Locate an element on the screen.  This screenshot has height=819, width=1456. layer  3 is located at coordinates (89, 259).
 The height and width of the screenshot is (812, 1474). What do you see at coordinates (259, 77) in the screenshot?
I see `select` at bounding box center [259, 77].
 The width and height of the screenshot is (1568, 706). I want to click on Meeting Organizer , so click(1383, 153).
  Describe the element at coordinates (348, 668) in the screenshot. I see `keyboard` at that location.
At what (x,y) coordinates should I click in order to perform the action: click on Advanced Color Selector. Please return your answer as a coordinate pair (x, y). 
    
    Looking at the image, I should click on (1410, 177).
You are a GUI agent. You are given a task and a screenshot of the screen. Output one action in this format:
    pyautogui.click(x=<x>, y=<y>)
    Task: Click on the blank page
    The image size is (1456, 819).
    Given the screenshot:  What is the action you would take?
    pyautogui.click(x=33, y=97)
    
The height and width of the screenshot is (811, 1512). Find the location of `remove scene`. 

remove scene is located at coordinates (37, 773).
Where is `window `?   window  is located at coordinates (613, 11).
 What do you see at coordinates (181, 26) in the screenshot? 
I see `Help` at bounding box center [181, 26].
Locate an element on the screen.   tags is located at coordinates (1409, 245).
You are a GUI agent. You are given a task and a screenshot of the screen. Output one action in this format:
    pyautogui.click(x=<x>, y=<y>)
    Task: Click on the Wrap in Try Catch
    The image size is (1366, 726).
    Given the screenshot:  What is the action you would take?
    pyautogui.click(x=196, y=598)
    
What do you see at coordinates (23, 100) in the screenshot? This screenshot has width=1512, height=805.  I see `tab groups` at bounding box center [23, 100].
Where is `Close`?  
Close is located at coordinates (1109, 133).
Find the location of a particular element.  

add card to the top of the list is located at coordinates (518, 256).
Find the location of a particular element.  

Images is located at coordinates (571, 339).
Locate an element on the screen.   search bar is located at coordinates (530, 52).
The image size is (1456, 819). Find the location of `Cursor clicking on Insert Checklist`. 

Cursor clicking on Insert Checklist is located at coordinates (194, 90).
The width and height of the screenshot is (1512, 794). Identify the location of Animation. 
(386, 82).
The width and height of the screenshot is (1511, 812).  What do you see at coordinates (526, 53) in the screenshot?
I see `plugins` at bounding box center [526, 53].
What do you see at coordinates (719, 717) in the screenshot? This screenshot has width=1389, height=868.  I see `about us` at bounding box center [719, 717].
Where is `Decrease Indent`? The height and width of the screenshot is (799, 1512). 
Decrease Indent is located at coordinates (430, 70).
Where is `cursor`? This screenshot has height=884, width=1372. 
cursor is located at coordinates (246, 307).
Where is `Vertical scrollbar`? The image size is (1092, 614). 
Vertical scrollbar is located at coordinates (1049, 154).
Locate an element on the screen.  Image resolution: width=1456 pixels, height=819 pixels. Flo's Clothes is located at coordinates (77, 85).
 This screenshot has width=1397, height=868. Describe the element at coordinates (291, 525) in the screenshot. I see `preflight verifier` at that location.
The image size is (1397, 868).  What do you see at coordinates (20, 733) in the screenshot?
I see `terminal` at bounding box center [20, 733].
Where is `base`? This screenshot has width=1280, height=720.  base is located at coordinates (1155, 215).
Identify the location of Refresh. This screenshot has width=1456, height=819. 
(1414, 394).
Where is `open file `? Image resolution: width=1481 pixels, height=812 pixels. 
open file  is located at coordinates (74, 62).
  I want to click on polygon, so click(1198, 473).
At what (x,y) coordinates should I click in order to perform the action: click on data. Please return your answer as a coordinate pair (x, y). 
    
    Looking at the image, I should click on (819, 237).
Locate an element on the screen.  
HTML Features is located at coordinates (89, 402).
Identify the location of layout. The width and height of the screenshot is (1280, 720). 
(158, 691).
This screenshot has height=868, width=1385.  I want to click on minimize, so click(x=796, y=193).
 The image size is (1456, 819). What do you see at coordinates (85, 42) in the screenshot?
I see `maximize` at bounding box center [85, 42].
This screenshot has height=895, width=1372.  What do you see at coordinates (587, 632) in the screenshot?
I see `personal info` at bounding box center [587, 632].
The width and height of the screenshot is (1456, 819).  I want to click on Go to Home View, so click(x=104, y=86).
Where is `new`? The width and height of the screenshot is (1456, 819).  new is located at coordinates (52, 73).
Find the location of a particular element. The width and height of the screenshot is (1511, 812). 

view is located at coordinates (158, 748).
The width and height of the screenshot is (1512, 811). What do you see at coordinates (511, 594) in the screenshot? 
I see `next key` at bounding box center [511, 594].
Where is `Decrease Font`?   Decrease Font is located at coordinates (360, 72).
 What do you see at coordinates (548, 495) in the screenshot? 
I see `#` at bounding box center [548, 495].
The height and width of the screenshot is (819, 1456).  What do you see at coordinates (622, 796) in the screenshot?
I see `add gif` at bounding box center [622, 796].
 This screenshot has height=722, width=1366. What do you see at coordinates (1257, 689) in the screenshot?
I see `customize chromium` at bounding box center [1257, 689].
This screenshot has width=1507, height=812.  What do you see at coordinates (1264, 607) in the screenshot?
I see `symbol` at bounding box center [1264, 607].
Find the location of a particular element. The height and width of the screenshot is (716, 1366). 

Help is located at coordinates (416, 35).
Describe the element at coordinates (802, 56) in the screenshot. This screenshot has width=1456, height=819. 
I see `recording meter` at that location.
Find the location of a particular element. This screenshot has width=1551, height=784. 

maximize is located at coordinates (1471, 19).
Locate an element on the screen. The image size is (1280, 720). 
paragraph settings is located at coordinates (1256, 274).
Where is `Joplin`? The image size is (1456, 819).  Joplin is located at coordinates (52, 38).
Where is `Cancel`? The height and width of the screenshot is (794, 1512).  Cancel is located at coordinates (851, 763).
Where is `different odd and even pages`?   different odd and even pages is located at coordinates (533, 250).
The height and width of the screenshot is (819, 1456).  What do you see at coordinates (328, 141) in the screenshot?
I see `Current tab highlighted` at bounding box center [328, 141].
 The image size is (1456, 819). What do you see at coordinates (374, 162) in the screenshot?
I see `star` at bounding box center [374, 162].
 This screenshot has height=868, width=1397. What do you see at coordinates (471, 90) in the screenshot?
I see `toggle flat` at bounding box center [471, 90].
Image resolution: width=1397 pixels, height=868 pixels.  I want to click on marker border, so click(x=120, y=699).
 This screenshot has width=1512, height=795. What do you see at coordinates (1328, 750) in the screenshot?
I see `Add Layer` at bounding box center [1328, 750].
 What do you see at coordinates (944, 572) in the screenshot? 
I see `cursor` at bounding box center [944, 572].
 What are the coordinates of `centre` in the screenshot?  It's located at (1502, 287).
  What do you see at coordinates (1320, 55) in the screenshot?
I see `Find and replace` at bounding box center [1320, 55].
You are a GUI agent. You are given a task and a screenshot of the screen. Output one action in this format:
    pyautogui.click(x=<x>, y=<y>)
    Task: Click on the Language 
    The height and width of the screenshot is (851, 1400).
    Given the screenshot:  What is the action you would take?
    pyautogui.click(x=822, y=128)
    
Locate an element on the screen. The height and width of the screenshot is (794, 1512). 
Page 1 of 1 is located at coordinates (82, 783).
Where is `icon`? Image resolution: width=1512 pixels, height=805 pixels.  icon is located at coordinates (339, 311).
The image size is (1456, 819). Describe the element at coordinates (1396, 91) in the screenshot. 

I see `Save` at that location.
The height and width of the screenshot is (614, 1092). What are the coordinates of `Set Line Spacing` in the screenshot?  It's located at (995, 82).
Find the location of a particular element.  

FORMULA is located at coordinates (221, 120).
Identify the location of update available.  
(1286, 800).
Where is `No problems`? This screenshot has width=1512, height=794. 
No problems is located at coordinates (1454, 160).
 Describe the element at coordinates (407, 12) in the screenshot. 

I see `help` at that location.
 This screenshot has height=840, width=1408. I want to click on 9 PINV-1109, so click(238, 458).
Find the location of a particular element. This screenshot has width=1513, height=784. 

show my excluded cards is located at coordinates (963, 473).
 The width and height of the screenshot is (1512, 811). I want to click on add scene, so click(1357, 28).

####

■ Instruction: Rewrite the lines from the one containing "What do you see at coordinates (181, 26)" through the one containing "Decrease Indent is", changing "a particular element" to "a specific element" and leaving everything else as it is.

■ Result below:
 What do you see at coordinates (181, 26) in the screenshot? 
I see `Help` at bounding box center [181, 26].
Locate an element on the screen.   tags is located at coordinates (1409, 245).
You are a GUI agent. You are given a task and a screenshot of the screen. Output one action in this format:
    pyautogui.click(x=<x>, y=<y>)
    Task: Click on the Wrap in Try Catch
    The image size is (1366, 726).
    Given the screenshot:  What is the action you would take?
    pyautogui.click(x=196, y=598)
    
What do you see at coordinates (23, 100) in the screenshot? This screenshot has width=1512, height=805.  I see `tab groups` at bounding box center [23, 100].
Where is `Close`?  
Close is located at coordinates (1109, 133).
Find the location of a specific element.  

add card to the top of the list is located at coordinates (518, 256).
Find the location of a specific element.  

Images is located at coordinates (571, 339).
Locate an element on the screen.   search bar is located at coordinates (530, 52).
The image size is (1456, 819). Find the location of `Cursor clicking on Insert Checklist`. 

Cursor clicking on Insert Checklist is located at coordinates (194, 90).
The width and height of the screenshot is (1512, 794). Identify the location of Animation. 
(386, 82).
The width and height of the screenshot is (1511, 812).  What do you see at coordinates (526, 53) in the screenshot?
I see `plugins` at bounding box center [526, 53].
What do you see at coordinates (719, 717) in the screenshot? This screenshot has width=1389, height=868.  I see `about us` at bounding box center [719, 717].
Where is `Decrease Indent`? The height and width of the screenshot is (799, 1512). 
Decrease Indent is located at coordinates (430, 70).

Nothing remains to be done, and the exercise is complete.